» **Task brief**
Please write out each entry below exactly as it appears.
>>
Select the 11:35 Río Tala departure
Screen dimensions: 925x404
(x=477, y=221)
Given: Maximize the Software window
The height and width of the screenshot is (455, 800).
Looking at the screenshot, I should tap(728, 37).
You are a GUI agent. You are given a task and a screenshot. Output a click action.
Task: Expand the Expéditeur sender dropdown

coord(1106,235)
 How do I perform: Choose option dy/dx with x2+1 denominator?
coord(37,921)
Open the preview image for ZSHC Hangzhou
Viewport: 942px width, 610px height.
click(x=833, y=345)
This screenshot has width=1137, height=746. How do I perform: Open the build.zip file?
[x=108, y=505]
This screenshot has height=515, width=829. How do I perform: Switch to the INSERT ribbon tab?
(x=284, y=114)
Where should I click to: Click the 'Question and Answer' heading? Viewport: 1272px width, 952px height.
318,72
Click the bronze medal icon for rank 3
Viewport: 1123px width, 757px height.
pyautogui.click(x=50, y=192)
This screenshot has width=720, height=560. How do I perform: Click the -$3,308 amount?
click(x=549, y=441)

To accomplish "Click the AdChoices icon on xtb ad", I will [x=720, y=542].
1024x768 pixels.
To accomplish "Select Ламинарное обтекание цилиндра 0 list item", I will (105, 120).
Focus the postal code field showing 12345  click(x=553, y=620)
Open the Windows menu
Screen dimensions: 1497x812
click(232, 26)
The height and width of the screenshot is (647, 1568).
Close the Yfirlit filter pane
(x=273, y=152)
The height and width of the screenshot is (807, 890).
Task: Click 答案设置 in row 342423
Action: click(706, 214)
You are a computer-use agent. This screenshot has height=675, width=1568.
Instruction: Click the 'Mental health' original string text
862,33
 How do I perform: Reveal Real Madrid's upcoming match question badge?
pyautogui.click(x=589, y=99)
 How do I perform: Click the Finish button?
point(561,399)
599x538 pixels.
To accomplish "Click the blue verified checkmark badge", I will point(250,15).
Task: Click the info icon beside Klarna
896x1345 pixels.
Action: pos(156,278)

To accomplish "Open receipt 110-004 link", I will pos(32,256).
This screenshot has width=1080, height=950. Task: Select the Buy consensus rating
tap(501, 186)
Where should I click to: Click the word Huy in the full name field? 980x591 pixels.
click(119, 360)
<<
» **Response**
Select the 11:35 Río Tala departure
Screen dimensions: 925x404
(x=477, y=221)
Given: Maximize the Software window
The height and width of the screenshot is (455, 800).
Looking at the screenshot, I should tap(728, 37).
You are a GUI agent. You are given a task and a screenshot. Output a click action.
Task: Expand the Expéditeur sender dropdown

coord(1106,235)
 How do I perform: Choose option dy/dx with x2+1 denominator?
coord(37,921)
Open the preview image for ZSHC Hangzhou
Viewport: 942px width, 610px height.
click(x=833, y=345)
This screenshot has width=1137, height=746. How do I perform: Open the build.zip file?
[x=108, y=505]
This screenshot has height=515, width=829. How do I perform: Switch to the INSERT ribbon tab?
(x=284, y=114)
Where should I click to: Click the 'Question and Answer' heading? Viewport: 1272px width, 952px height.
318,72
Click the bronze medal icon for rank 3
Viewport: 1123px width, 757px height.
pyautogui.click(x=50, y=192)
This screenshot has width=720, height=560. How do I perform: Click the -$3,308 amount?
click(x=549, y=441)

To accomplish "Click the AdChoices icon on xtb ad", I will [x=720, y=542].
1024x768 pixels.
To accomplish "Select Ламинарное обтекание цилиндра 0 list item", I will (105, 120).
Focus the postal code field showing 12345  click(x=553, y=620)
Open the Windows menu
Screen dimensions: 1497x812
click(232, 26)
The height and width of the screenshot is (647, 1568).
Close the Yfirlit filter pane
(x=273, y=152)
The height and width of the screenshot is (807, 890).
Task: Click 答案设置 in row 342423
Action: click(706, 214)
You are a computer-use agent. This screenshot has height=675, width=1568.
Instruction: Click the 'Mental health' original string text
862,33
 How do I perform: Reveal Real Madrid's upcoming match question badge?
pyautogui.click(x=589, y=99)
 How do I perform: Click the Finish button?
point(561,399)
599x538 pixels.
To accomplish "Click the blue verified checkmark badge", I will point(250,15).
Task: Click the info icon beside Klarna
896x1345 pixels.
Action: pos(156,278)

To accomplish "Open receipt 110-004 link", I will pos(32,256).
This screenshot has width=1080, height=950. Task: Select the Buy consensus rating
tap(501, 186)
Where should I click to: Click the word Huy in the full name field? 980x591 pixels.
click(119, 360)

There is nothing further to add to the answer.